It’s never a good day when one of the most wicked organizations on the planet is pleased by anything. But how could America’s teachers unions not have been thrilled with the news that Davis Guggenheim’s damning indictment of the devastation they have brought down upon America’s public school system and millions upon millions of children was snubbed by the Academy this morning?
Objectively, from a pure documentary filmmaking point of view, “Waiting for Superman” is a superbly crafted piece of cinematic advocacy that not only displays great humanity for its subjects but also effortlessly takes the audience through a complex argument. That is what great documentaries do and as someone who has openly praised Michael Moore’s films, unlike some, I can park my politics at the door when it comes to judging the quality of the work based on objective merits. Furthermore, “Superman” is incredibly persuasive in making its case for charter schools and against the abomination of public school teacher tenure. With compassion and an intellectual scalpel, Guggenheim finally puts to rest the liberal lie that “certain” kids can’t learn and that public schools lack funding.
“Superman” is both a Road to Damscus moment for its creator, a liberal who won the Academy-Award for directing Al Gore’s Global Warming nonsense “An Inconvenient Truth,” and a stake in the heart of the borderline racist myths perpetuated by teachers unions, the Democratic politicians beholden to them, and a media unwilling to upset that cozy narrative even as millions of impoverished inner-city kids are doomed to failure year in and year out. Going in with one set of beliefs and coming out with another, Guggenheim discovered and had the moral courage to tell the world that in schools free from the appalling manipulations of astonishingly selfish teachers unions, poor, black children can learn. Someone just has to give enough of a damn to worry about the fate of innocent children more than how much they’re being overpaid to fail.
The film’s single most persuasive element, however, is Guggenheim himself, a card carrying, bona fide lefty. As I mentioned in my review, the film is a Nixon goes to China moment. A conservative making the exact same documentary would’ve been completely ignored. These truths needed to be told by a man like Guggenheim and now I fear he’s learning another truth — the price a political apostate pays in Hollywood for straying off the liberal plantation.
To their great credit, even film critics nominated and awarded ”Waiting for Superman” with the prize for this year’s best documentary.
Always on left-wing narrative point, the Washington Post is already crowing over the film’s Academy snub, claiming “Superman” deserved to lose due to “certain inaccuracies,” the worst of which, if true, fall under the heading of dramatic license.
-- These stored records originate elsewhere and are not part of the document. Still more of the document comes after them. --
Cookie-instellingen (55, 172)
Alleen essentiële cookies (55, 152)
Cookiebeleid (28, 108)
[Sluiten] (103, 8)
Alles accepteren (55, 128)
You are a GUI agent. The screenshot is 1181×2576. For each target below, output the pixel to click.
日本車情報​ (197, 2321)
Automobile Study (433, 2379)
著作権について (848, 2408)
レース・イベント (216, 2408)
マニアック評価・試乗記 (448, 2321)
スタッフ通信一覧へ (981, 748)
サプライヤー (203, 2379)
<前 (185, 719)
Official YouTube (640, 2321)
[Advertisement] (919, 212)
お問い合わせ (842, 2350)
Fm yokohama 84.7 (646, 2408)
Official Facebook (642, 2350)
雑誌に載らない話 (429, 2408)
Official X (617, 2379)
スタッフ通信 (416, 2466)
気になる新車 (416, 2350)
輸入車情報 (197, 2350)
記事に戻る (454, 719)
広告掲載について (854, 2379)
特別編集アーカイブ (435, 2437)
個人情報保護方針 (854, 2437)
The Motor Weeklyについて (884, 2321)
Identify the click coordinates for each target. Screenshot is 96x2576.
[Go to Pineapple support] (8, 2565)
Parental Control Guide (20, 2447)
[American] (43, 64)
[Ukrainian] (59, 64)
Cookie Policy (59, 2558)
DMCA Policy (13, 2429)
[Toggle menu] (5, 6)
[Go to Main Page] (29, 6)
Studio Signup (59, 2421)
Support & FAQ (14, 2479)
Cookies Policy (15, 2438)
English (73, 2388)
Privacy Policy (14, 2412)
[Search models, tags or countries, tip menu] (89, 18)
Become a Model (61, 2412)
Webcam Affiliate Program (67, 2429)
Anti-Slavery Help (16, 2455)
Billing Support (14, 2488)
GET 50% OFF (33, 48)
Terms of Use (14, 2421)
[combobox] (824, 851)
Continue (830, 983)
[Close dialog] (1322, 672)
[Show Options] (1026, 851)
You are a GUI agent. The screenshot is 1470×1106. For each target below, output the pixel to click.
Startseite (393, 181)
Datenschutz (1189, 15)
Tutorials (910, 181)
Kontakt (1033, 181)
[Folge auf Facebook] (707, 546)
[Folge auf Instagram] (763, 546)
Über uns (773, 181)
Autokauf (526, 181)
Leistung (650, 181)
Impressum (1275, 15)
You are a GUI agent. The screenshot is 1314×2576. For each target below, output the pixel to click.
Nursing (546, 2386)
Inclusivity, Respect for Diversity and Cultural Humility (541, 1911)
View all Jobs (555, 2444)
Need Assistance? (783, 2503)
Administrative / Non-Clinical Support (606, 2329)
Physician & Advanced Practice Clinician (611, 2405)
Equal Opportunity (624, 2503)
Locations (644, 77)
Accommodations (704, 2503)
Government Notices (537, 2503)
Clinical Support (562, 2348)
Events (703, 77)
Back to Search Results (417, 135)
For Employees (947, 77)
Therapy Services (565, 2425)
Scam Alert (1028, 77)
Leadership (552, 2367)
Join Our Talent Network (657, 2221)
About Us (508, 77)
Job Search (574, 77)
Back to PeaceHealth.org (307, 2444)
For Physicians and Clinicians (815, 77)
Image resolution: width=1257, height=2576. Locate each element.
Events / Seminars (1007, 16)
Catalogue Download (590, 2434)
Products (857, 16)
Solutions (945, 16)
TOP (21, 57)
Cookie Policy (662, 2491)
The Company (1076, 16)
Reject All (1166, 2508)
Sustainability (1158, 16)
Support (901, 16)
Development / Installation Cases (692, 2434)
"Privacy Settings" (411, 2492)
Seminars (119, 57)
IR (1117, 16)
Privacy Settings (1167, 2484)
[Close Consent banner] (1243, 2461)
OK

And keep in mind, that such “inaccuracies” are only on the table at Oscar time when the Leftist narrative is at stake. Hello? An Inconvenient Truth? Michael Moore? And obviously there’s no agenda at the Washington Post. Heaven forbid.
This is a damn shame, but not at all unexpected (the film critic win was unexpected). My friend and a terrific critic in his own right, Christian Toto, took me to the VH1 Critic Awards where Guggenheim was awarded that well-deserved trophy, and out of all the famous people milling about, he was the only one I was interested in talking with, if only to shake his hand. (Well, that’s not entirely true. For different reasons I also wanted to talk with Julia Ormond, but was too frightened and so I creepily watched her from afar instead.) Unfortunately, I never caught up with Guggenheim to tell him how much I admired the film and the risks he took to tell the truth. So…
…for whatever it’s worth coming from a right-wing extremist Davis, you woz robbed.